27 lines on a cubic as an intersection with a hypersurface

Question

I have seen the following result in some notes in algebraic geometry.

Let $S: \{ f = 0 \} \subset \mathbb{P}^3$ be a nonsingular cubic surface, $A = \left( \frac{\partial^2f}{\partial x_i \partial x_j} \right)_{i,j = 0,\dots,3}$, $H = \det(A)$ the Hessian of $f$ and $B = \text{adj}(A)$.

We set $$ R = \sum_{i, j = 0}^{3} B_{i,j} \ \frac{\partial H}{\partial x_i} \frac{\partial H}{\partial x_j} $$

and $$ T = \sum_{i, j = 0}^{3} A_{i,j} \ B_{i,j}. $$

Then 27 lines are the intersection of $S$ with $F : \{ R - 4 HT = 0 \}$.

What is the name of this result? Where can one find the proof?

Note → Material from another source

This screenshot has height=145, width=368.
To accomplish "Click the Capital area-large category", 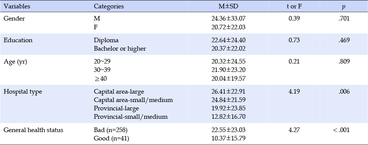I will tap(119, 92).
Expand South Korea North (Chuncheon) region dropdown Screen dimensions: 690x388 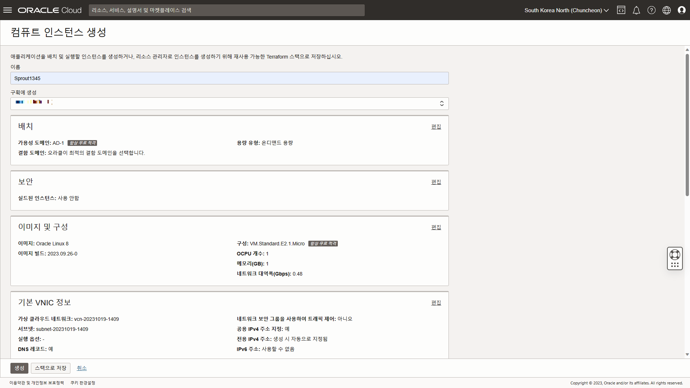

Is it true for singular cubic surfaces (if we count lines with multiplicity)?

Answer 1

This is a result of Salmon and Clebsch. You can find it in the fourth edition of Salmon's A treatise on the analytic geometry of three dimensions (1882). (See https://archive.org/details/treatiseanalytic00salmrich). It is on p. 510 and more details starting from p. 558. Clebsch' proof uses the symbolic method. I am not aware of a modern proof.

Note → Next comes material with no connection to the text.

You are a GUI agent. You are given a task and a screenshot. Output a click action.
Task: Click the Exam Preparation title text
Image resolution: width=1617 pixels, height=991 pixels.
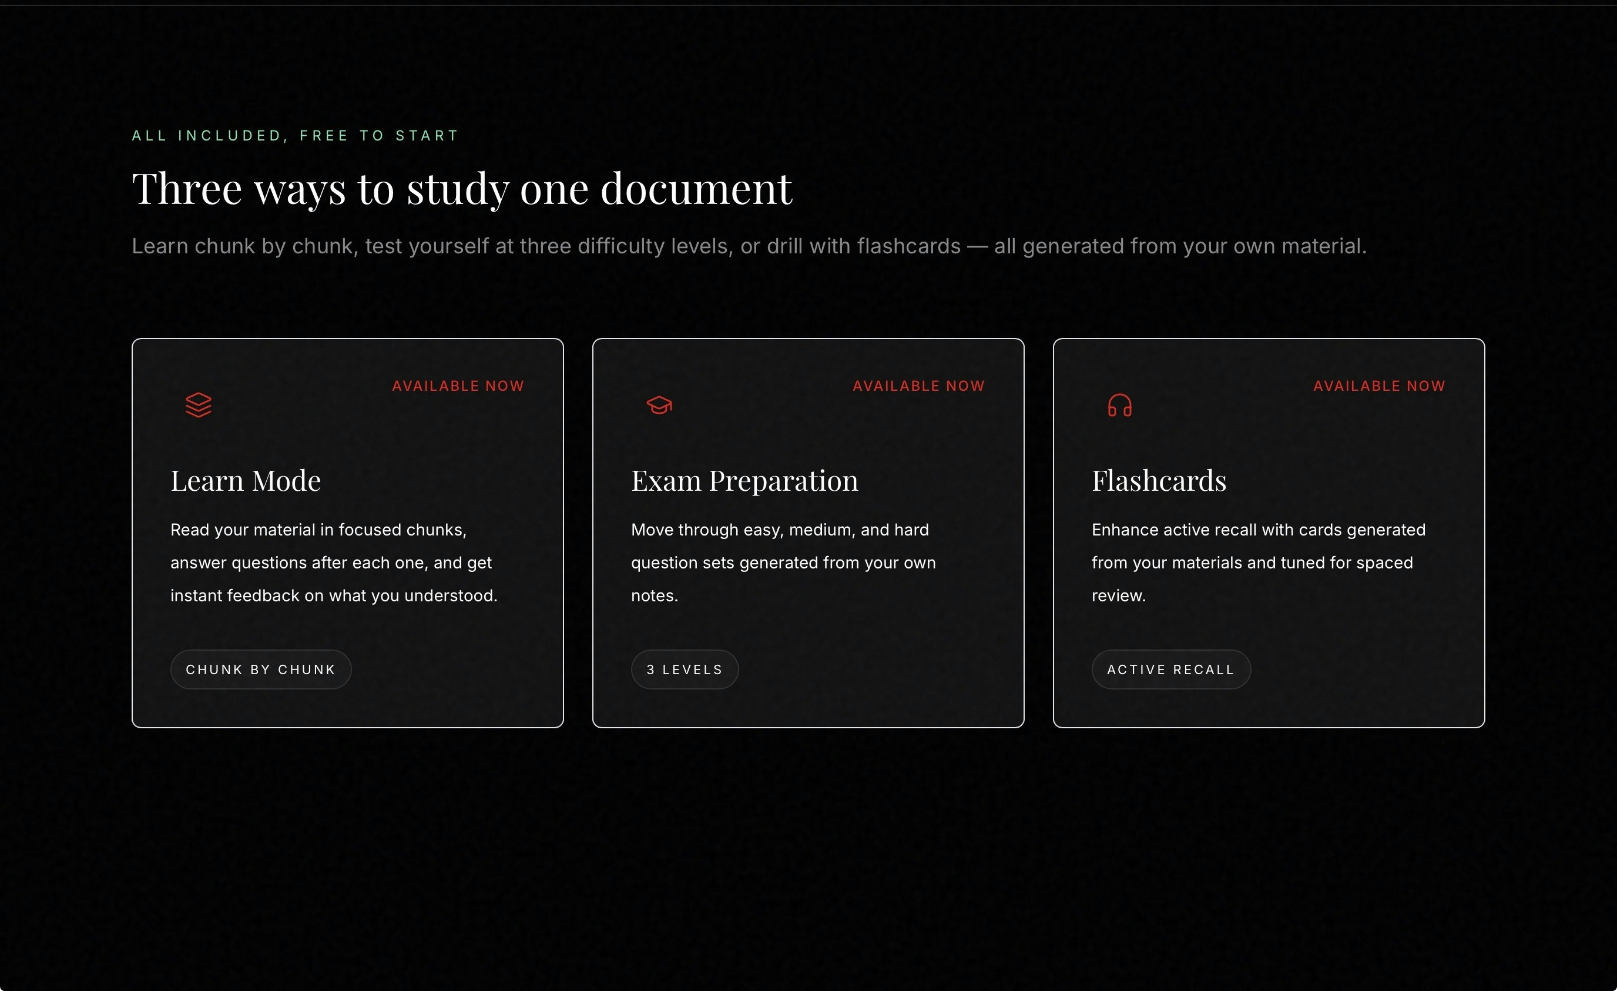(x=744, y=480)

It is true for singular surfaces containing a finite number of lines. The statement in general is that the ideal generated by the cubic form defining the surface and this form of degree nine describes all points lying on all lines of the surface. If the surface is a cone (eg if it consists of three planes) the Hessian vanishes identically and so does $R-4HT$. Therefore the zero locus of the said ideal is the whole surface, as it should be.